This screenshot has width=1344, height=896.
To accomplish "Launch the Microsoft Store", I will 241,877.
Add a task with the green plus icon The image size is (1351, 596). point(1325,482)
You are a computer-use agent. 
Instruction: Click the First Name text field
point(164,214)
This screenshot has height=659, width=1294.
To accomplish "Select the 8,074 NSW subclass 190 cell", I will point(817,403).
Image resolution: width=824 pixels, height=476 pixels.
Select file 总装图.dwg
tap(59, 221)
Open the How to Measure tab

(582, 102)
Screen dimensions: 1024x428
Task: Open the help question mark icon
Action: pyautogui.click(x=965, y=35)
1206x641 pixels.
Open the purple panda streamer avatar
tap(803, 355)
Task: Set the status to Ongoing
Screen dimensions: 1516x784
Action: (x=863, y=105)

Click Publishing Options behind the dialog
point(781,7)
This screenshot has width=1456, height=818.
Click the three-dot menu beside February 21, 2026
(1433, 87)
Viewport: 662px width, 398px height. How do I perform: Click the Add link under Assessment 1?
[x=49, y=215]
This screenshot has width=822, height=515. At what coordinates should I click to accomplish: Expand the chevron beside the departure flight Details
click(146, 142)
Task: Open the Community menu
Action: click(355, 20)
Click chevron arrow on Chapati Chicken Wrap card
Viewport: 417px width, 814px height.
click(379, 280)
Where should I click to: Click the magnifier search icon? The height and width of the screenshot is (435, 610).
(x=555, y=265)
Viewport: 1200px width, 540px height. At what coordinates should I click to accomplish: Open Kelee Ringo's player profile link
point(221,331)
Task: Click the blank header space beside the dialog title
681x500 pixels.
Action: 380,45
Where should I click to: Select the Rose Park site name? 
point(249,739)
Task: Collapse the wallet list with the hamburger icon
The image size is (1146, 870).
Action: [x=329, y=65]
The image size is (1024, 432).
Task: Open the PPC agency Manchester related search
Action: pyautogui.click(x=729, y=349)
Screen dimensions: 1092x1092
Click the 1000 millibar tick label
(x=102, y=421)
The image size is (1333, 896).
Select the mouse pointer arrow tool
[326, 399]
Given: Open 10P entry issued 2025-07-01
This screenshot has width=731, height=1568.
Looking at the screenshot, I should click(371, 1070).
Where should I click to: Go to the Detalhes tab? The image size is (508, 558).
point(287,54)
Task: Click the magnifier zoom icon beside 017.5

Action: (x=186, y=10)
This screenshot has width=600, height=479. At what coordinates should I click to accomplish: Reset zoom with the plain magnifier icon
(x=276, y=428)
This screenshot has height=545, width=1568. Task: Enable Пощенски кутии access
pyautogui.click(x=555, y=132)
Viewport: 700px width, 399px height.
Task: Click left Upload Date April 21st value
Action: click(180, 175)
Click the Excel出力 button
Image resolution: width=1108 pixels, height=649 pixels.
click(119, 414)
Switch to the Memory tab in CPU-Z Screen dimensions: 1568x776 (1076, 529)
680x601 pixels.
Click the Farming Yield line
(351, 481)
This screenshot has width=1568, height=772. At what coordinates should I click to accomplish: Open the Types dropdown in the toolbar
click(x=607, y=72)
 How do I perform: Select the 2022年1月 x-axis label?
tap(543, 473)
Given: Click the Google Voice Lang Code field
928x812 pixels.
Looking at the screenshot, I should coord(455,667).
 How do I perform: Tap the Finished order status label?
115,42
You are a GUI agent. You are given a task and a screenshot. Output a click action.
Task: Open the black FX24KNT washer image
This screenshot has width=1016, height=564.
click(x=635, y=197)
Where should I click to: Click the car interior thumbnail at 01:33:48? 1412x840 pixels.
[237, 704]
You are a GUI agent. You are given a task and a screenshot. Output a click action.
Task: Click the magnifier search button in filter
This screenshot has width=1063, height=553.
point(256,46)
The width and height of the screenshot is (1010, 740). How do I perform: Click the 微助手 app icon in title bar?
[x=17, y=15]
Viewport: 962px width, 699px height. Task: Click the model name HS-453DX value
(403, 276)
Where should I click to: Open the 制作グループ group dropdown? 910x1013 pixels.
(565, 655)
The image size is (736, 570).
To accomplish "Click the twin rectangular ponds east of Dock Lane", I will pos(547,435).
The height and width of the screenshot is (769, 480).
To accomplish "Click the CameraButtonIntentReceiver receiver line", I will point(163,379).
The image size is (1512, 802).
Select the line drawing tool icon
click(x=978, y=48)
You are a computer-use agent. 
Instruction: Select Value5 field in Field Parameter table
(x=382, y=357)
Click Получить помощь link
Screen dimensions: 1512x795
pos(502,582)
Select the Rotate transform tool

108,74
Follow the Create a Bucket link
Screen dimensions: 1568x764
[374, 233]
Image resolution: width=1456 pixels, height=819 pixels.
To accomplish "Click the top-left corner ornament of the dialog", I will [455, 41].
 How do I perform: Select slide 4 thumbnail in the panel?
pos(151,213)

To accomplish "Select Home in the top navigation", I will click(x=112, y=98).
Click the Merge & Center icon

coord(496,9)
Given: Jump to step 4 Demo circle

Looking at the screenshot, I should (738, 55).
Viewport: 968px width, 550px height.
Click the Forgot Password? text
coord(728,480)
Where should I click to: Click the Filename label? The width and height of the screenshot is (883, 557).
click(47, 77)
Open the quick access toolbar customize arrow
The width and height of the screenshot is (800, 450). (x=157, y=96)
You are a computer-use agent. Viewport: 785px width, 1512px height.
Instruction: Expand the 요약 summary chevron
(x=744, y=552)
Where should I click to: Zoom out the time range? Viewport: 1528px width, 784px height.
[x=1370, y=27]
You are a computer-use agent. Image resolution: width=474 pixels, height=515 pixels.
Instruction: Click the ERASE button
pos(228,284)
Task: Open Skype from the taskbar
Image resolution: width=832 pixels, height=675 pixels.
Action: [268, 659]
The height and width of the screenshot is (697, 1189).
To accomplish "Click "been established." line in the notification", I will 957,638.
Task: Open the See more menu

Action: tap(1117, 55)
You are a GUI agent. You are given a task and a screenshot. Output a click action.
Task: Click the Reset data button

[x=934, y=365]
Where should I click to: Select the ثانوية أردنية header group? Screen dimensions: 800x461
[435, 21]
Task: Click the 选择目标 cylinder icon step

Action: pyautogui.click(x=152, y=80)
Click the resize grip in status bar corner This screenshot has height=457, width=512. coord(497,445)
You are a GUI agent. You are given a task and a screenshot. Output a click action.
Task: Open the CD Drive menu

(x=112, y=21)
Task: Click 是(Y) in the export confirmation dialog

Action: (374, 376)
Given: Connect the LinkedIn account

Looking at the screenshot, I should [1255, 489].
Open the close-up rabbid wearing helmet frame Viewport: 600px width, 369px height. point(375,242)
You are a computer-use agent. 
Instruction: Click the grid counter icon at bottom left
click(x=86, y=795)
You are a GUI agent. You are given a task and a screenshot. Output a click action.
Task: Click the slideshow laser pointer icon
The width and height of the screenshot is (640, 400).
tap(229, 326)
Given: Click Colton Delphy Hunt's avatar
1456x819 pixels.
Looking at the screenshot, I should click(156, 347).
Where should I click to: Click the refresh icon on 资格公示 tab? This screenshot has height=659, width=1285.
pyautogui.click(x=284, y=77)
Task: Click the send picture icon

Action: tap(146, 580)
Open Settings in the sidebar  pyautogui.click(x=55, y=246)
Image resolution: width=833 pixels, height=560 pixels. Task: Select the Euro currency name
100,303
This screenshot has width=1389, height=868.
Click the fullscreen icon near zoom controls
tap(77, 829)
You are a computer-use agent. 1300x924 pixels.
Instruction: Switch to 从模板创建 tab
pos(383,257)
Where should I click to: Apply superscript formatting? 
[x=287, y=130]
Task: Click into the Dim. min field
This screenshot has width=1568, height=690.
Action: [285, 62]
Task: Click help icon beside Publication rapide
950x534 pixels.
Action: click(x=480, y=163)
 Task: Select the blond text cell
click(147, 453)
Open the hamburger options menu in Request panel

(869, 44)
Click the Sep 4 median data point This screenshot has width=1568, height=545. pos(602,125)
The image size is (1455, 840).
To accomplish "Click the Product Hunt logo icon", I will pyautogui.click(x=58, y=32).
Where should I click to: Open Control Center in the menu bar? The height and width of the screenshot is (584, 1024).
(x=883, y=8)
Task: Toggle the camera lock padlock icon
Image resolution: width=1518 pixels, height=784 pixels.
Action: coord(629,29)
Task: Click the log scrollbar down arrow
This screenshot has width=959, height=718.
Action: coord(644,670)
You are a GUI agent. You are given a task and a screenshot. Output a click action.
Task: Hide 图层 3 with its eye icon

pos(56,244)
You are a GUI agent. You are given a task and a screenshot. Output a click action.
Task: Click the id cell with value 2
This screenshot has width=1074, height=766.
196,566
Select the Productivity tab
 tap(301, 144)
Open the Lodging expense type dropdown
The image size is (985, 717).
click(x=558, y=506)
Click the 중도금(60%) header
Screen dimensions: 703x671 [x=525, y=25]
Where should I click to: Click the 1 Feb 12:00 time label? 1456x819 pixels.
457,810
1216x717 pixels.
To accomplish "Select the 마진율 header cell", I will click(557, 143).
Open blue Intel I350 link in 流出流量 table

========================

> **AIM OF THE TASK**
Rewrite the data above as a Markdown table with the columns "Row" and "Entry." Begin at the first line of the data, stop after the line that contains "point(221,331)", and leave out any blank lines.

> **RESULT OF THE EXERCISE**
| Row | Entry |
|---|---|
| 1 | This screenshot has width=1344, height=896. |
| 2 | To accomplish "Launch the Microsoft Store", I will 241,877. |
| 3 | Add a task with the green plus icon The image size is (1351, 596). point(1325,482) |
| 4 | You are a computer-use agent.  |
| 5 | Instruction: Click the First Name text field |
| 6 | point(164,214) |
| 7 | This screenshot has height=659, width=1294. |
| 8 | To accomplish "Select the 8,074 NSW subclass 190 cell", I will point(817,403). |
| 9 | Image resolution: width=824 pixels, height=476 pixels. |
| 10 | Select file 总装图.dwg |
| 11 | tap(59, 221) |
| 12 | Open the How to Measure tab |
| 13 | (582, 102) |
| 14 | Screen dimensions: 1024x428 |
| 15 | Task: Open the help question mark icon |
| 16 | Action: pyautogui.click(x=965, y=35) |
| 17 | 1206x641 pixels. |
| 18 | Open the purple panda streamer avatar |
| 19 | tap(803, 355) |
| 20 | Task: Set the status to Ongoing |
| 21 | Screen dimensions: 1516x784 |
| 22 | Action: (x=863, y=105) |
| 23 | Click Publishing Options behind the dialog |
| 24 | point(781,7) |
| 25 | This screenshot has width=1456, height=818. |
| 26 | Click the three-dot menu beside February 21, 2026 |
| 27 | (1433, 87) |
| 28 | Viewport: 662px width, 398px height. How do I perform: Click the Add link under Assessment 1? |
| 29 | [x=49, y=215] |
| 30 | This screenshot has width=822, height=515. At what coordinates should I click to accomplish: Expand the chevron beside the departure flight Details |
| 31 | click(146, 142) |
| 32 | Task: Open the Community menu |
| 33 | Action: click(355, 20) |
| 34 | Click chevron arrow on Chapati Chicken Wrap card |
| 35 | Viewport: 417px width, 814px height. |
| 36 | click(379, 280) |
| 37 | Where should I click to: Click the magnifier search icon? The height and width of the screenshot is (435, 610). |
| 38 | (x=555, y=265) |
| 39 | Viewport: 1200px width, 540px height. At what coordinates should I click to accomplish: Open Kelee Ringo's player profile link |
| 40 | point(221,331) |